Decided: July 29, 1942.
AGNES HORTON, RESPONDENT,
JOHN SMITH, TRADING AS JAMES BUTLER, APPELLANT
On appeal from the Monmouth County Court of Common Pleas.
For the appellant, William H. D. Cox.
For the respondent, Charles F. Dittmar.
Before Brogan, Chief Justice, and Justices Parker and Porter.
[128 NJL Page 489]
The plaintiff, an actual or intending customer at defendant's provision store, tripped and fell at the entrance thereto, sustaining rather serious injury, and brought this suit, charging negligence by defendant in so arranging some of his wares at the entrance as to cause her fall. The jury found in her favor, and from the resulting judgment defendant appeals.
The grounds of appeal relate wholly to passages in the charge to which exception was taken, and principally to the instructions relative to the duty of care imposed on each party, and negligence, direct and contributory.

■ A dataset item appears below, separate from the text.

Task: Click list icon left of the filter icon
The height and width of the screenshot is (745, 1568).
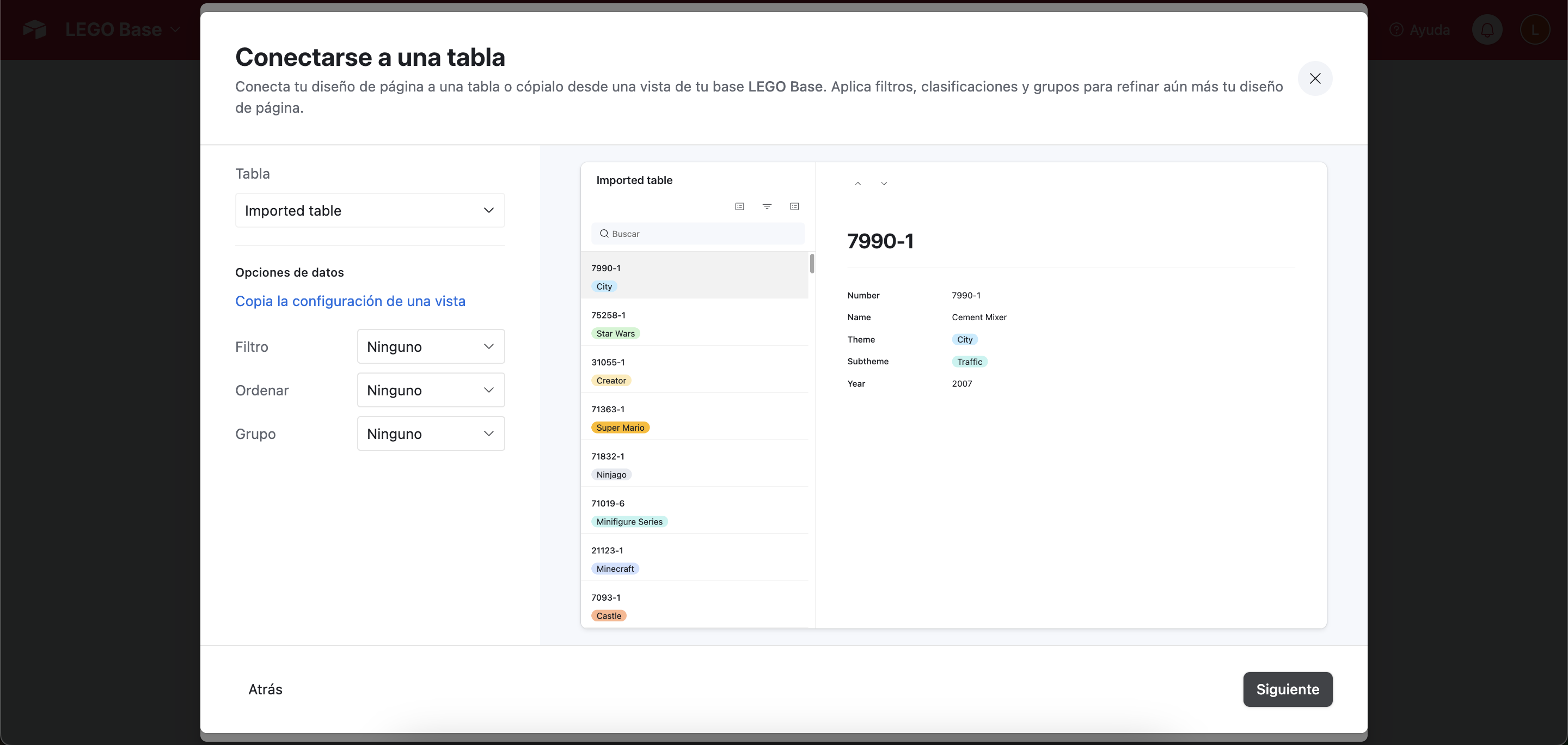Action: click(x=739, y=206)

As to the primary negligence, the settled rule as stated by our court of last resort in Murphy v. Core Joint Concrete Pipe Co., 110 N.J.L. 83, 86, is that "the owner or occupier of lands who by invitation, express or implied, induces persons to come upon the premises, is under a duty to exercise ordinary care to render the premises reasonably safe for the purposes embraced in the invitation." We italicize two words in the quotation as particularly apposite to the subject-matter of the present appeal.
The trial judge in the course of his charge to the jury instructed them twice in the same paragraph that the duty of the defendant was "to use reasonable care to make those premises safe, so that a person coming into the store may not be injured." This was repeated in substance a few lines farther on. And in discussing the duty of the plaintiff to use reasonable care for her own safety, he added: "I do not mean that in any way relieves the defendant from keeping his premises in a reasonably safe condition."
We discern here two distinct errors: one, in requiring reasonable care to attain absolute safety: and the other, laying down an absolute duty to secure reasonable safety. Each of these overstepped the rule we have quoted above. And the last paragraph of the charge instructed the jury
[128 NJL Page 490]
under certain conditions of defendant's negligence, to find for the plaintiff, without any allusion to a duty of care on her part. It is true that the ground of appeal based on this paragraph is argued only in the aspect of proximate cause, but it seems well to call attention to it at this time.
Other passages of the charge stated the rules with reasonable accuracy; but the rule is of course well settled that where there are inconsistent instructions, one correct and other erroneous, the error is not cured unless the erroneous instruction is expressly withdrawn. State v. Erie Railroad Co., 84 N.J.L. 661.
The judgment will be reversed, to the end that a venire de novo issue.